Además, hay talleres de electrónica, agencias de turismo, estudios jurídicos y consultorios de cirugía plástica. Todos con carteles en hangeul, el alfabeto coreano.
Un punto clave de la idiosincrasia coreana son las iglesias. “Hay muchas de ellas; en la ciudad de Buenos Aires más de 20″, dice Sandra Lee. Casi todas son cristianas, en su mayoría evangelistas. “Antes de la guerra, Corea era un país mayoritariamente budista. Sin embargo, después del conflicto, llegaron muchos misioneros americanos que difundieron el cristianismo”, comenta Sandra. ¿Qué función cumplen dentro de la comunidad? “Lo primero que hacen los coreanos al emigrar es abrir una iglesia. Es un espacio de reuniones donde la gente se conoce y socializa. Aunque el primer objetivo no es ese. Nosotros vamos a la iglesia para practicar la religión. Somos muy creyentes, estudiamos la Biblia”, afirma Sandra. Todas las iglesias están abiertas al público en general; de hecho, en muchas de ellas aumentó el número de asistentes argentinos en los últimos años.
Fue justamente en misa donde nacieron varios de los vínculos amorosos y amistades sobre los que se edificó la comunidad y que, probablemente, dieron lugar a sociedades entre emprendedores.
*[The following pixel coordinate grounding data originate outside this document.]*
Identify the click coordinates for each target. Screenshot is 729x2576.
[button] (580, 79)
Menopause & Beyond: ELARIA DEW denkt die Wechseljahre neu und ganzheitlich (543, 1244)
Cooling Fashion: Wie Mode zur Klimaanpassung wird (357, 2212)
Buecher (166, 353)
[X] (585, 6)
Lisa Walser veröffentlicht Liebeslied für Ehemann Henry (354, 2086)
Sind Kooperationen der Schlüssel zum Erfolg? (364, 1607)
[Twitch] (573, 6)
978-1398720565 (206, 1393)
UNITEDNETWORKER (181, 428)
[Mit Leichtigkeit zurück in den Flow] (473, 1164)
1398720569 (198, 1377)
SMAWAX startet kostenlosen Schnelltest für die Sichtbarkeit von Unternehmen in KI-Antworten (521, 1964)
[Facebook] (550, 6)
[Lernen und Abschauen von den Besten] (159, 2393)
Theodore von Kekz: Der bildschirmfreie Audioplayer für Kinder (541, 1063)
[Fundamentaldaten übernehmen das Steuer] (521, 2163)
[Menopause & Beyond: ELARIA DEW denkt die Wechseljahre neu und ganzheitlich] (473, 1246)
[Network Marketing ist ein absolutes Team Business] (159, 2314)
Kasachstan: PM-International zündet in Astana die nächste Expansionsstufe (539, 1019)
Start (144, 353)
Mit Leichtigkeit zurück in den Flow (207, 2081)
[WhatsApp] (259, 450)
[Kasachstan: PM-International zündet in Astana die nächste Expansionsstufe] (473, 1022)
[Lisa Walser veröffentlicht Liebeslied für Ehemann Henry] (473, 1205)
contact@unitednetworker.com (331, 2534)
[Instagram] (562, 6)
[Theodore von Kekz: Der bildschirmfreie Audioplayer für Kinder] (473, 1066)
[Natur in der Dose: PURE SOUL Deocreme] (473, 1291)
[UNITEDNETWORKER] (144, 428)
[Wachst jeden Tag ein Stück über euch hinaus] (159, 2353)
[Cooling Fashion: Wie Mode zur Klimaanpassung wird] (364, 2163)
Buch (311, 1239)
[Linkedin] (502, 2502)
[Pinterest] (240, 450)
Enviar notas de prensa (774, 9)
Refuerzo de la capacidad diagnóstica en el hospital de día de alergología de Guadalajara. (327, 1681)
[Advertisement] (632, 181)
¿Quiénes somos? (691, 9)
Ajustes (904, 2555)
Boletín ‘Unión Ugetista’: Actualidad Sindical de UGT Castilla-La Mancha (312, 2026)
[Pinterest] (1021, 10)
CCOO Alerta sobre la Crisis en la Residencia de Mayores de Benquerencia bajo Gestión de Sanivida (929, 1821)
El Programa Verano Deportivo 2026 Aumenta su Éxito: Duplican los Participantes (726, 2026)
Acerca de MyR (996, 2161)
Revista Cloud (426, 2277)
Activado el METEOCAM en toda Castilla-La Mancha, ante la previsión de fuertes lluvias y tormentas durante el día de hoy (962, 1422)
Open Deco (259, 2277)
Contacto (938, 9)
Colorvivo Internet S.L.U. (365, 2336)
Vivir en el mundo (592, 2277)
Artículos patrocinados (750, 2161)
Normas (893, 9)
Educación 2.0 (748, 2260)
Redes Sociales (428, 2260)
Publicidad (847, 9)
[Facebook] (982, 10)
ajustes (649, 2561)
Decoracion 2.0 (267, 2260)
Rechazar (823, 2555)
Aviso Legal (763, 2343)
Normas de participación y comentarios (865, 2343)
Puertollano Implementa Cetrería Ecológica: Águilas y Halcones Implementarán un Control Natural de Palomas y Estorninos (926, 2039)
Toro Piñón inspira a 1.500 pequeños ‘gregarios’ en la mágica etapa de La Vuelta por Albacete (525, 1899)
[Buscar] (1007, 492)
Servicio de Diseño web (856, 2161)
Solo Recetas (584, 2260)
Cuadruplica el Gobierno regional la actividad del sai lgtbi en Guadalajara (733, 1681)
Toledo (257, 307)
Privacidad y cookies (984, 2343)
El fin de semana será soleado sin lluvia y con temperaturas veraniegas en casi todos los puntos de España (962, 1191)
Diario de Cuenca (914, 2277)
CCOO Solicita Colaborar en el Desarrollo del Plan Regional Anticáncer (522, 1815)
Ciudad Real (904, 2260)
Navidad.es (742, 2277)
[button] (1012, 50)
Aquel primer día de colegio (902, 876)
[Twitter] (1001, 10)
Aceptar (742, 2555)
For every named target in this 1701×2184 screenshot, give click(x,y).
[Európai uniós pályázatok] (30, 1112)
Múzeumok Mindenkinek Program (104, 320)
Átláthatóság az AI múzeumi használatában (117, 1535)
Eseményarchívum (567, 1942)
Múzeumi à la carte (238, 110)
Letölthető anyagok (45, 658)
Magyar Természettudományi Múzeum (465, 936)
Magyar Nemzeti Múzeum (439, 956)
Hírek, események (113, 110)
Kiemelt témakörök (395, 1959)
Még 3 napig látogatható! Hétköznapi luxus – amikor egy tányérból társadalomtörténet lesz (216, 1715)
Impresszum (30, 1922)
Lo cierto es que, en sus primeros años en Argentina, los coreanos eran solidarios entre ellos: priorizaban comprar productos a los inmigrantes de su comunidad. Describe Sandra: “En Corea, desde el colegio te alentaban a comprar productos coreanos y evitar las cosas importadas. De hecho, comercializar productos extranjeros no solo estaba mal visto, sino que estaba prohibido… Fue así como creció Corea; así se fortalecieron las industrias de la metalurgia, la tecnología y la automotriz, que tanto la caracterizan”.
En “el 109″, los habitantes supieron armar sus propios derroteros. “Al principio muchos trabajaban en el rubro textil porque servía para despegar económicamente; un negocio rentable e ideal. Pero después, cada uno fue eligiendo su camino profesional”, comenta Sandra.
En paralelo, creció el interés de los argentinos por la cultura coreana. “10 años atrás, un poco más del 95% de las importaciones de productos coreanos se destinaban a la colectividad coreana. Hoy, los números están mitad-mitad”, dice Alejandro Yoon, director de Neo Geo, una empresa importadora.
Muchos de los coreanos más jóvenes nacieron y viven en Argentina, pero otros han vuelto a Corea para estudiar o trabajar. En la segunda generación –la de sus padres–, también fueron muchos los que decidieron dejar nuestro país. Esto produjo una baja y por eso el número de coreanos que actualmente viven aquí es menor al de antes. Si en los años 90 había unos 60 mil en CABA, Sandra, Alejandro y Andrés coinciden en que hoy no deben superar los 15 mil.
Sin embargo, “el 109″ está ahí. Vigente, auténtico. Lleno de restaurantes, mercados e iglesias que invitan a todos a conocer una de las culturas más populares del momento.